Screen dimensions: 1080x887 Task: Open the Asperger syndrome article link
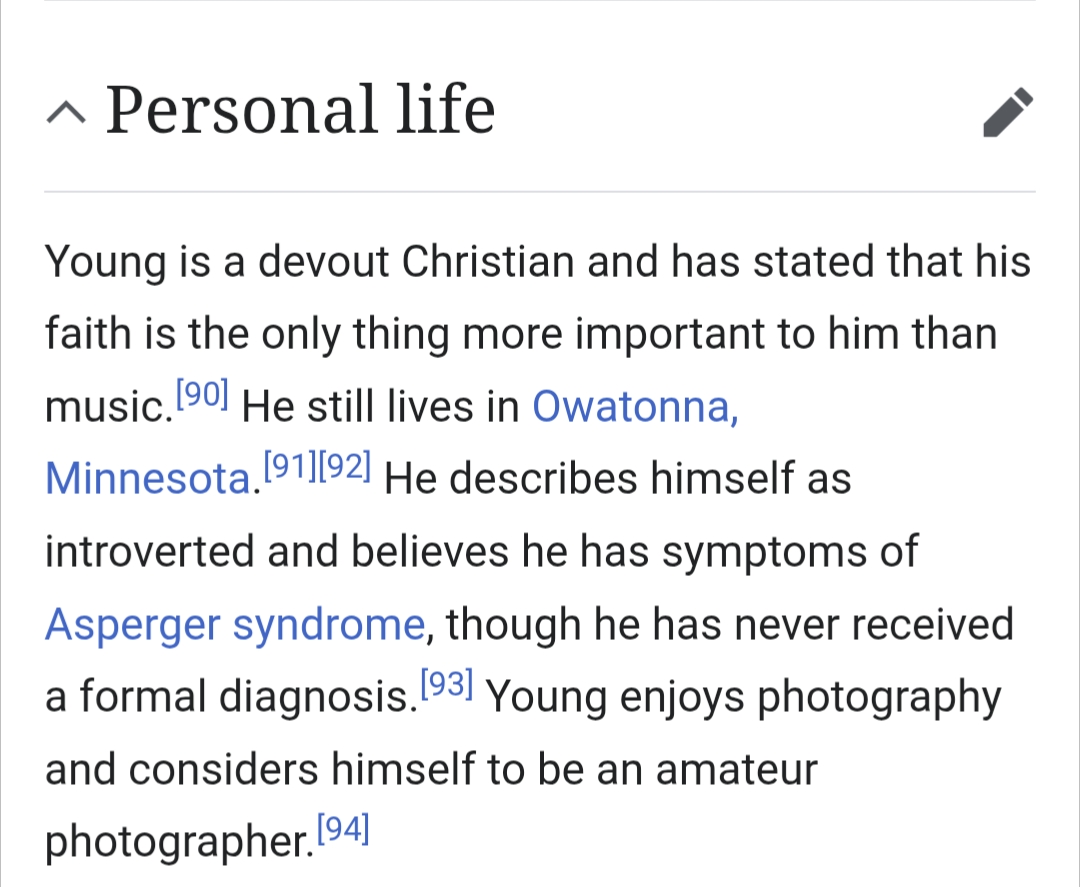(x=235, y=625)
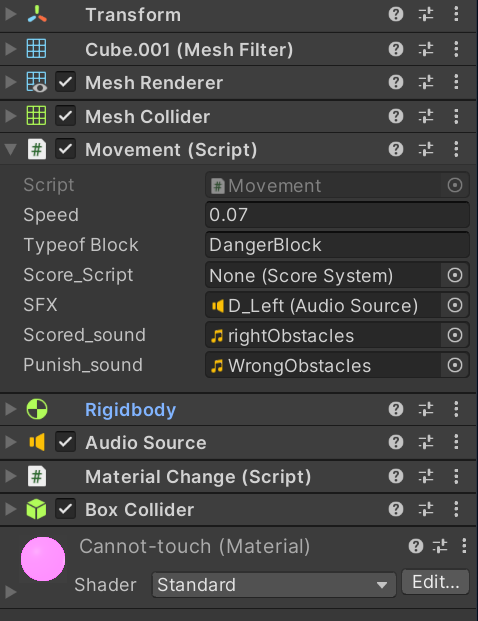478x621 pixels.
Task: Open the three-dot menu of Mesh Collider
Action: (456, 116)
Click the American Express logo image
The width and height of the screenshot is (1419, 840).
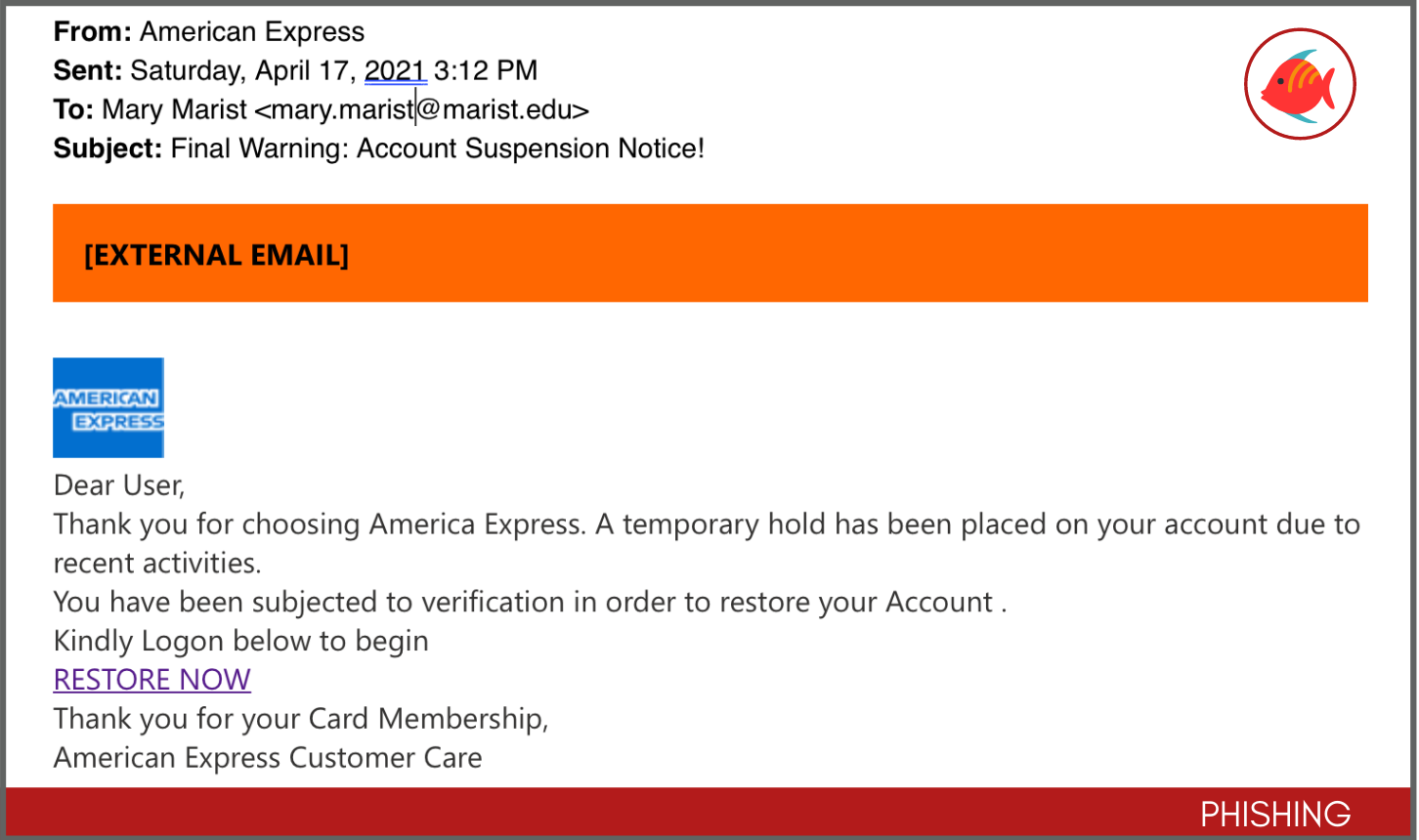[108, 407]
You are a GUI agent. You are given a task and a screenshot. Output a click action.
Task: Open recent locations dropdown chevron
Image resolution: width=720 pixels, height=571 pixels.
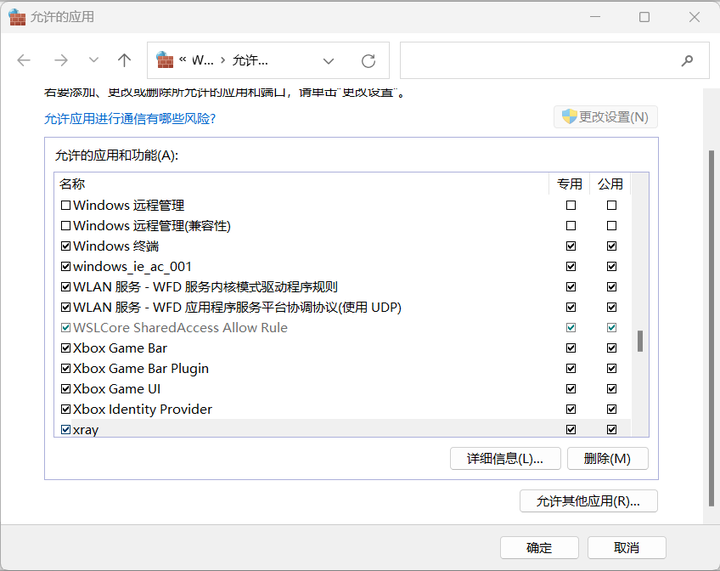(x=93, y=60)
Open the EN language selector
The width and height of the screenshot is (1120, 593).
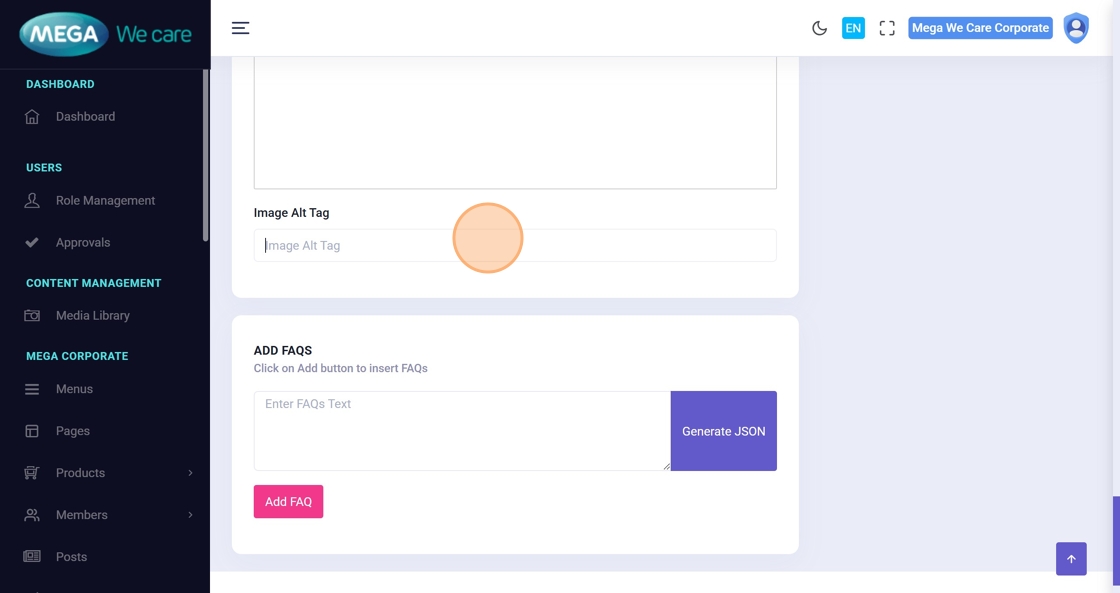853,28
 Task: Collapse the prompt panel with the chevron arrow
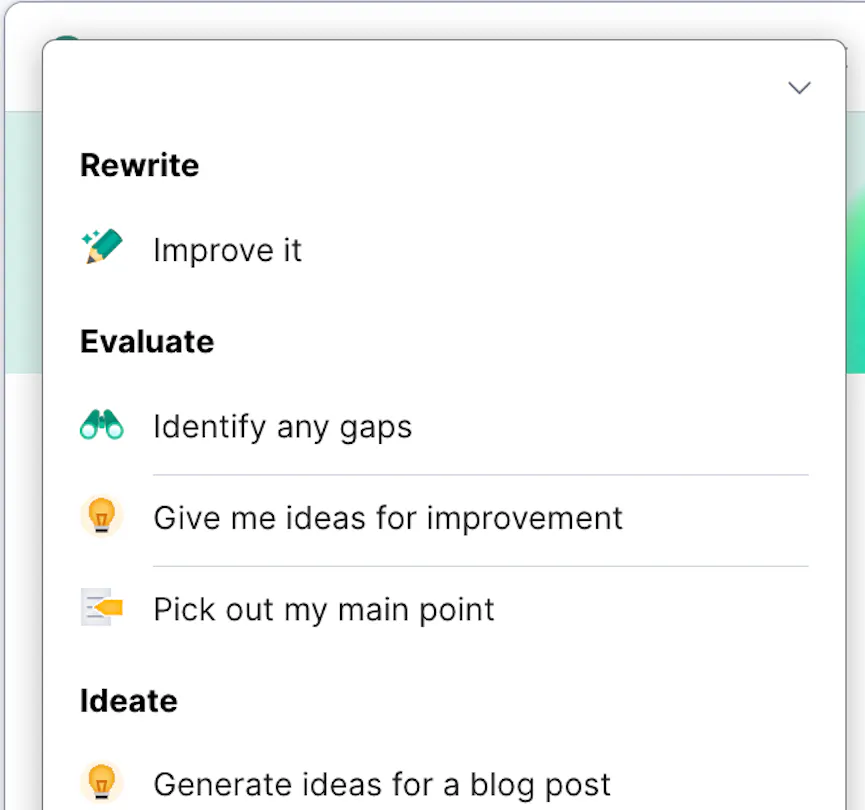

▶ [Required work]: What you return should be the whole listing, word for word, without its pictures.

▶ [Result of the task]:
Screen dimensions: 1080x887 Task: Open the Asperger syndrome article link
(x=235, y=625)
478x621 pixels.
Task: Open the three-dot menu of Mesh Collider
Action: (456, 116)
Click the American Express logo image
The width and height of the screenshot is (1419, 840).
[108, 407]
You are a GUI agent. You are given a task and a screenshot. Output a click action.
Task: Open recent locations dropdown chevron
Image resolution: width=720 pixels, height=571 pixels.
(x=93, y=60)
Open the EN language selector
The width and height of the screenshot is (1120, 593).
853,28
 Task: Collapse the prompt panel with the chevron arrow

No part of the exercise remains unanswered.